Snakemake-Profiles / lsf

Snakemake profile for running jobs on an LSF cluster
MIT License
36 stars 22 forks source link

Add default project and remove default threads #43

Closed BEFH closed 2 years ago

BEFH commented 2 years ago

This pull request attempts to do two things:

The default project works perfectly, but the latest commit is failing the tests because I cannot figure out how to update the tests.

Linting and Blackening were successful. If you just want to merge default project, that's fine, but default_threads is no longer respected.

BEFH commented 2 years ago

@mbhall88, I have an uncustomized branch, so I can initiate a new pull request once we've addressed your other concerns.

In terms of threads not being respected, if I didn't specify threads in the rule definition, Snakemake put a default of 1 in the jobscript and that was never overridden by the cookiecutter default value.

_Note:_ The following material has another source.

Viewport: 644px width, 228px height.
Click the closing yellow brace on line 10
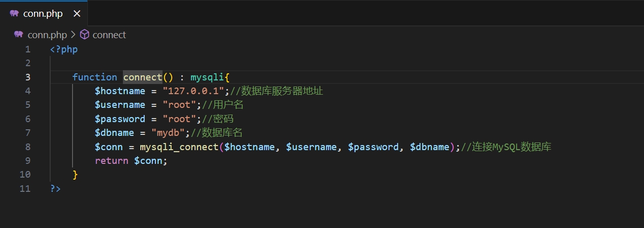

In other words, if I set default_threads to 2 and didn't specify threads:, it would default to 1, not 2.

I still don't understand how the unit testing is working, but if the removal of default_threads is wrong, then it won't be an issue other than lack of coverage of the work for project specification.

mbhall88 commented 2 years ago

@mbhall88, I have an uncustomized branch, so I can initiate a new pull request once we've addressed your other concerns.

Whatever is easiest for you.

In terms of threads not being respected, if I didn't specify threads in the rule definition, Snakemake put a default of 1 in the jobscript and that was never overridden by the cookiecutter default value. In other words, if I set default_threads to 2 and didn't specify threads:, it would default to 1, not 2.

I see. Ok, happy to remove it then.

I still don't understand how the unit testing is working, but if the removal of default_threads is wrong, then it won't be an issue other than lack of coverage of the work for project specification.

The removal of default_threads is not wrong, it's just you need to mock the output of calling the default_proj() function. Like in the line I permalinked above.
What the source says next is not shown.